Opinion: Materialistic Gift Giving Does Not Reflect the Meaning of Christmas

Chen shares his view about consumerism and how it negatively affects the Christmas holiday.

Written by ALBERT CHEN / Published January 6, 2012  

The winter months have passed, along with holidays, festivities, and presents relating to Christmas.

The age-old, holiday tradition of buying gifts for others makes the weeks leading up to Christmas the most profitable days of the year for retailers. Why is it that we spend so much money on presents?

Many would say that gift giving is an integral part of the holidays.  However, the exchange of presents is in no way mandatory for the religious or nonreligious people who celebrate Christmas.

The holidays are a time for bonding with family, but the hassle of buying gifts and the disappointment of not getting a desired present can potentially ruin the holiday spirit.

According to Anthony Russell, a high school history teacher, “The media has blown up the gift giving tradition and makes people who don’t give gifts during Christmas look evil.”

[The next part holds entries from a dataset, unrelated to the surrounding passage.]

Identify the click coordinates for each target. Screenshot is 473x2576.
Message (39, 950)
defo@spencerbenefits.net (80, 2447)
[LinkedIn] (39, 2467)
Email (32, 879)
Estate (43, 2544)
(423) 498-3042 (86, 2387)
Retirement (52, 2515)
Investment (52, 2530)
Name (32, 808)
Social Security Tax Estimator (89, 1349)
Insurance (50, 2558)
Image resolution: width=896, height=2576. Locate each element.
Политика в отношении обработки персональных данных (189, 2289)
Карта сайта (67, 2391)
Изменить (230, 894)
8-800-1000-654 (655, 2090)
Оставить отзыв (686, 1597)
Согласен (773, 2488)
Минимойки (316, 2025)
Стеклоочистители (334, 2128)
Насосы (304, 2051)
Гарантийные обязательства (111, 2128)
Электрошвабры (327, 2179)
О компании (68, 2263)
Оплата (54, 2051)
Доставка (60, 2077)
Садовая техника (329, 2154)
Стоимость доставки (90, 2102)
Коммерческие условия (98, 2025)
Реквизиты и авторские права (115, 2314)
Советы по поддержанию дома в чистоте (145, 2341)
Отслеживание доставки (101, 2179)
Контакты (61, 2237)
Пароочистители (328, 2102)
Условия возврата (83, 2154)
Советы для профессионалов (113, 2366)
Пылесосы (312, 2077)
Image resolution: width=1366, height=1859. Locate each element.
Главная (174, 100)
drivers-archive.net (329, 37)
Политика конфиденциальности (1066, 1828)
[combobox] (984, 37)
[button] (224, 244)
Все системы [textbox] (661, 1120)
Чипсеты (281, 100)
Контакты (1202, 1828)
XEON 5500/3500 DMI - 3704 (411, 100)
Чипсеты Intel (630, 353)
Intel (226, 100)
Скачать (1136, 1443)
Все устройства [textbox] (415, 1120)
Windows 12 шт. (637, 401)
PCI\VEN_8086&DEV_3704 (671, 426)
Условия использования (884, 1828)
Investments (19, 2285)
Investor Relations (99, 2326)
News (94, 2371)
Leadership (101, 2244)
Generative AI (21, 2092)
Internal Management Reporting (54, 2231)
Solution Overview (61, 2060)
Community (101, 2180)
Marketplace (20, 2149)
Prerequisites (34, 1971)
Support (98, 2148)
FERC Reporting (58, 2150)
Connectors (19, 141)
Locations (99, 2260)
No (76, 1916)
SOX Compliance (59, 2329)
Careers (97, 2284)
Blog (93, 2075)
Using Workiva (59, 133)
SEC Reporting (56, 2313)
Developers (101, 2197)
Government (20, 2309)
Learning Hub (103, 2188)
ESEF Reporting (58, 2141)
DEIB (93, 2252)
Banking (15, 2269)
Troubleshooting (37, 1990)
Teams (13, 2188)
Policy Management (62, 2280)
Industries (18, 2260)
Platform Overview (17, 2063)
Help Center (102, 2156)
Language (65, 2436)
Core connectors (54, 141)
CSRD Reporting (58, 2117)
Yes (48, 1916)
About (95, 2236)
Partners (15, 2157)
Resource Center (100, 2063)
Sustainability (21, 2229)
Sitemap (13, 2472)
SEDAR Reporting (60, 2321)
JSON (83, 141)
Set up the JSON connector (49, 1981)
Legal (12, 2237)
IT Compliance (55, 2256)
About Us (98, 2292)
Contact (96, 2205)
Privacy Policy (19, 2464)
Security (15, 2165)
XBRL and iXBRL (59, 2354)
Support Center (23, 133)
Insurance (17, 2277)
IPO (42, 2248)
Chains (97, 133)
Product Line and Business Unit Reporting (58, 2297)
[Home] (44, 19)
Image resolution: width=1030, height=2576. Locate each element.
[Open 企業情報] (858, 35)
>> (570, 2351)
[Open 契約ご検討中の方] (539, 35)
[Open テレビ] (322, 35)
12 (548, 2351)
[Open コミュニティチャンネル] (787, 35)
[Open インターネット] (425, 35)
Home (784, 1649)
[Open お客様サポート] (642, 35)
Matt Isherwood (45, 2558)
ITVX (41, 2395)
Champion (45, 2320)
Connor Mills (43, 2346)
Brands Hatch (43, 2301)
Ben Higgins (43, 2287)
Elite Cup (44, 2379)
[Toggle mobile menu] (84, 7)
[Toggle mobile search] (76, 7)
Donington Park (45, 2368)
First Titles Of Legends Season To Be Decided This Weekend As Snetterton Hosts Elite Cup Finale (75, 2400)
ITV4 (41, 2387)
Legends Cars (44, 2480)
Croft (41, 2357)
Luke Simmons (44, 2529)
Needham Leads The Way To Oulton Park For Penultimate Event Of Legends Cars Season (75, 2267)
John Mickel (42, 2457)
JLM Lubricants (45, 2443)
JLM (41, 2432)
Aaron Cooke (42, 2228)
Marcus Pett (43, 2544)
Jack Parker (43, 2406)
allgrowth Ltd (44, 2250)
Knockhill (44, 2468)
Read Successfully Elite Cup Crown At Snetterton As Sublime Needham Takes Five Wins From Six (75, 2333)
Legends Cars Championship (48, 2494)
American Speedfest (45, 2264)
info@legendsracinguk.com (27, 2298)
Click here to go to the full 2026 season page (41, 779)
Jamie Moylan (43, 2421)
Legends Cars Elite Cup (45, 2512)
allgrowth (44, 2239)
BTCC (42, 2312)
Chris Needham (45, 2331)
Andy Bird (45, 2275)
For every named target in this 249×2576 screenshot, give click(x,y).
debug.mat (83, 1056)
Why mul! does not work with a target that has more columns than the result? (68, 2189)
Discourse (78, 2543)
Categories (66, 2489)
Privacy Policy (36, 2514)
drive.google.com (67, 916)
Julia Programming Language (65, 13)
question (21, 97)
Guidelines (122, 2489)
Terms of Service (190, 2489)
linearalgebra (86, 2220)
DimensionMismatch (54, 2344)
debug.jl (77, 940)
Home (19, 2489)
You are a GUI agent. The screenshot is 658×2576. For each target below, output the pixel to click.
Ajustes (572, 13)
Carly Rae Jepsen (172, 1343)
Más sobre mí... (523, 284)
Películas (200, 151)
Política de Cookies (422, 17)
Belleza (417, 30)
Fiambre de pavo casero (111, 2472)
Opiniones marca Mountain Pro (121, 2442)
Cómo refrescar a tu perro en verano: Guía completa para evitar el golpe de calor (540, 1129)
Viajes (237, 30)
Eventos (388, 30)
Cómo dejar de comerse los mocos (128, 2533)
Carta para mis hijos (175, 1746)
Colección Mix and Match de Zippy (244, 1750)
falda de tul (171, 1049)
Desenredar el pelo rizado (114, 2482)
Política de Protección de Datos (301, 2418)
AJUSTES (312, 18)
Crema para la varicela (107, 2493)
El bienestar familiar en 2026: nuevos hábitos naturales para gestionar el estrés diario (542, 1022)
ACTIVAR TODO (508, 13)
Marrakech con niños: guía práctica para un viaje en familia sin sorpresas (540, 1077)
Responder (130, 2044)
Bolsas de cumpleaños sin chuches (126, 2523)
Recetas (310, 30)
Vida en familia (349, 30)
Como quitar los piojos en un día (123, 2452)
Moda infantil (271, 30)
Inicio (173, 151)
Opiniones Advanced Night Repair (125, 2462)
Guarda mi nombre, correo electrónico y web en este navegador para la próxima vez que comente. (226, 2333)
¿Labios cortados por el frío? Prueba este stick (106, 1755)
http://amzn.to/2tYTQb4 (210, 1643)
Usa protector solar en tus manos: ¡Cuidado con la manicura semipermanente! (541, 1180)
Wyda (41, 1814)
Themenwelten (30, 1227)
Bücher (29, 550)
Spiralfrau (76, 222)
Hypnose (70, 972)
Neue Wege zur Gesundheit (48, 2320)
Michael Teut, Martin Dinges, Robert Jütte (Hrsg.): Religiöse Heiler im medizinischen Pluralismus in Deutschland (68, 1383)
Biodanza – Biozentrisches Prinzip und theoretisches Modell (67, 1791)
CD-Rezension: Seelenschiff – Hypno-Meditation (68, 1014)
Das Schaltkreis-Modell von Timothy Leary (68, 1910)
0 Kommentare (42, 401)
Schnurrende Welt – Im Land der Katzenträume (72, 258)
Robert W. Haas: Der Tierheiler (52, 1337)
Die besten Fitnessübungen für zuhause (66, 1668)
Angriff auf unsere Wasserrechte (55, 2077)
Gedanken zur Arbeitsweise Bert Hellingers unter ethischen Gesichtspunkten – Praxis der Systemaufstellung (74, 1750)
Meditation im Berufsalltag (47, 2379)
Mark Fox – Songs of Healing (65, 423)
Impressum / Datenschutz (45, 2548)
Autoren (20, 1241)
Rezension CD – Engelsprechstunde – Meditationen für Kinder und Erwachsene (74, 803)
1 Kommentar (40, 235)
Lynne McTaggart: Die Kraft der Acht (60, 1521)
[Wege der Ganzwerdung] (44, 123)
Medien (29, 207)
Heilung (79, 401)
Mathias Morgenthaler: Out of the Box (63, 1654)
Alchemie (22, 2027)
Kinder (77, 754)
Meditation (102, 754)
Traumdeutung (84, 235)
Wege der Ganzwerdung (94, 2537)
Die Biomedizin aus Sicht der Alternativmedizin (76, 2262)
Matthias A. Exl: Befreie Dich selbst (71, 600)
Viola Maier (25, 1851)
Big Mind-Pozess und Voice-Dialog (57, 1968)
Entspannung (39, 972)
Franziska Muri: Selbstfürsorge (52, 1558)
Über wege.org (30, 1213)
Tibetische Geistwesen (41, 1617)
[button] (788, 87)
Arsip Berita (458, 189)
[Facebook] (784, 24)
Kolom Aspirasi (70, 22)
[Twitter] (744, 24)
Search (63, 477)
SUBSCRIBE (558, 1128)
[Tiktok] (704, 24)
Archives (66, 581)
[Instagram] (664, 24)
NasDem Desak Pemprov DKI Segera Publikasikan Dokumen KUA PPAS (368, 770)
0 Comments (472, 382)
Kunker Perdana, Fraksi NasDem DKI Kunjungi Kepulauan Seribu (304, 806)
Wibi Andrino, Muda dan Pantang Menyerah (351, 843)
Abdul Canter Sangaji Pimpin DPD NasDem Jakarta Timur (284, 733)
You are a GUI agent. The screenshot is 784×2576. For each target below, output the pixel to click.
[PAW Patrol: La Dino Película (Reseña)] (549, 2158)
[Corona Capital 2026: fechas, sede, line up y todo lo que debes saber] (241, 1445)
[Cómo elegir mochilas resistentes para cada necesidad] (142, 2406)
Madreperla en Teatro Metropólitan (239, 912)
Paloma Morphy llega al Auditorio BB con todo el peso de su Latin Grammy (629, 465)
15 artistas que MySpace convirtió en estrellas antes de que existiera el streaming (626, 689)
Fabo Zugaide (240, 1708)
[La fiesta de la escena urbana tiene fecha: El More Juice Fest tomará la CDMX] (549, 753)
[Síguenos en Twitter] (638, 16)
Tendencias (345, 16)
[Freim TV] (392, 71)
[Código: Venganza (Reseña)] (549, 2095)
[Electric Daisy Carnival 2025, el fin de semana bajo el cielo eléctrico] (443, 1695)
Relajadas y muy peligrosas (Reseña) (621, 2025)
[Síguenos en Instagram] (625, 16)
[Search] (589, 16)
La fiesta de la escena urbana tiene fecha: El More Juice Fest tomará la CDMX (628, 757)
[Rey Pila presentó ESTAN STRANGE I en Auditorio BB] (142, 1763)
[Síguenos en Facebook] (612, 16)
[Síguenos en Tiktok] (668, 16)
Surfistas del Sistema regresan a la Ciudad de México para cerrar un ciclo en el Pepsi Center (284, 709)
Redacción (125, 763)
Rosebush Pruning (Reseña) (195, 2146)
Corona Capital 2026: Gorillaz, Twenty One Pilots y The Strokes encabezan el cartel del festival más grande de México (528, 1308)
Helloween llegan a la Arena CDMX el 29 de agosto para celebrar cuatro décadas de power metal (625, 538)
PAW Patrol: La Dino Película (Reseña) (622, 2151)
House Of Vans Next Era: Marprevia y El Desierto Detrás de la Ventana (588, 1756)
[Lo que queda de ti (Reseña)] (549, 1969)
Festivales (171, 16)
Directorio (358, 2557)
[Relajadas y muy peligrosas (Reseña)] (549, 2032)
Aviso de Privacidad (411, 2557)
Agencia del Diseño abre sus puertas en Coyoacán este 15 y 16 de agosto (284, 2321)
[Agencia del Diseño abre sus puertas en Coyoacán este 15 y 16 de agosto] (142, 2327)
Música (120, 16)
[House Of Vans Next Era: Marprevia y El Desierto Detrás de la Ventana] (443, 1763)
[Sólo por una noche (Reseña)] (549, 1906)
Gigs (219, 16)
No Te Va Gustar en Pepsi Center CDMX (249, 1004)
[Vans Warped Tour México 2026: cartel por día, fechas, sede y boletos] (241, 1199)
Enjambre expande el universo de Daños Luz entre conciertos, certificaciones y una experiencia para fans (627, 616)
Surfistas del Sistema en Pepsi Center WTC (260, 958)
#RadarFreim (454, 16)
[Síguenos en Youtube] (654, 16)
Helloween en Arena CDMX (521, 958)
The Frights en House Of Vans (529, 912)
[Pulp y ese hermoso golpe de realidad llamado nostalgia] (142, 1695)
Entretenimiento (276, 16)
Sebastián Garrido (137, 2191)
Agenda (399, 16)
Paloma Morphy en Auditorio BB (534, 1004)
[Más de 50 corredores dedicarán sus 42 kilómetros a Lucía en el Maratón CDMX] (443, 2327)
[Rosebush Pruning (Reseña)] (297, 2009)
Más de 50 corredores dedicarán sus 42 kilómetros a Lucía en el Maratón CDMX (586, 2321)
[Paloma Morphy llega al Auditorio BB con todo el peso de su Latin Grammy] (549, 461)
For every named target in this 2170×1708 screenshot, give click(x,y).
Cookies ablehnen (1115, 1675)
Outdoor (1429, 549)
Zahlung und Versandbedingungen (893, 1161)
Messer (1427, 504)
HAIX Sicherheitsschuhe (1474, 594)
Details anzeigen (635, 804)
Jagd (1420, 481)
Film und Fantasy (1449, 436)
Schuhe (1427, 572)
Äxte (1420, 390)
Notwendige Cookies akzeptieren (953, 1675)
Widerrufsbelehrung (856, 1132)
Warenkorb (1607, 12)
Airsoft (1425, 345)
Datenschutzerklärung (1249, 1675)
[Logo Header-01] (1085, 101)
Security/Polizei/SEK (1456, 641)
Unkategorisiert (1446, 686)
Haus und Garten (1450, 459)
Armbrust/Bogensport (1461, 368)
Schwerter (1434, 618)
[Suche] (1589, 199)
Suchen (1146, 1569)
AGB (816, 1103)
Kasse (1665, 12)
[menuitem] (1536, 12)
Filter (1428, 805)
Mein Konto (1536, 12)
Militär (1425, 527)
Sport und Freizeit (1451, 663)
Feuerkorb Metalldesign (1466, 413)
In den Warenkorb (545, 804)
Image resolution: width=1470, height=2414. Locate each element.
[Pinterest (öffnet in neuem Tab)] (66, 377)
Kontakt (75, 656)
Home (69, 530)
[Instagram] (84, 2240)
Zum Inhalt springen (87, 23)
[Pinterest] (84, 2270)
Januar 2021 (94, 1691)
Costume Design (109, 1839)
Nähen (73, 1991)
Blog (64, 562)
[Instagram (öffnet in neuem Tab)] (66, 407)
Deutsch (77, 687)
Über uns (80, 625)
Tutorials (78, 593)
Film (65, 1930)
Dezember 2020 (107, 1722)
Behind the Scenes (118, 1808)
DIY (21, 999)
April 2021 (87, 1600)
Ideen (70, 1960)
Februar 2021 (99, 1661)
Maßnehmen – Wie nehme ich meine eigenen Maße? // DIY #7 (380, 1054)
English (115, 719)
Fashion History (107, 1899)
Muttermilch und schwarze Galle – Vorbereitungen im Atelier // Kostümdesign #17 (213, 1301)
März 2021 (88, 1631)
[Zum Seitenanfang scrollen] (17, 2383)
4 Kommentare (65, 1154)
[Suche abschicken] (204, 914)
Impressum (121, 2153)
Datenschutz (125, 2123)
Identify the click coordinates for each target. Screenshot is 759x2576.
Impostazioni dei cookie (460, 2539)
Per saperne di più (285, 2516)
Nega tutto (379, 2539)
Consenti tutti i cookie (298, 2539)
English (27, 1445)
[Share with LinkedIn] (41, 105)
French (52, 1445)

Our society regards holiday greeting cards and letters merely as attachments that should accompany a store bought gift.  It seems that no one is willing to send a greeting card without attaching a gift certificate nowadays.

However, purchasing a present is far too easy and requires little consideration or thought.

It is one thing to buy a present but making one yourself is another.

Junior Pauline Chen says, “My teacher told our class to present a hand-made gift for our Secret Santa activity in order to make our gifts more meaningful.”

The craving for material goods has plunged families into debt and distracted people from the more important traditions of Christmas.

Less time is being spent with family and Christmas is losing its true meaning.  After getting all the toys they want each year, children will begin to see Christmas as an opportunity for new toys rather than a time for family get-togethers.

The holidays are for enjoying time with the company of friends and family, but the practice of giving presents has turned the holidays into an annual gift exchange.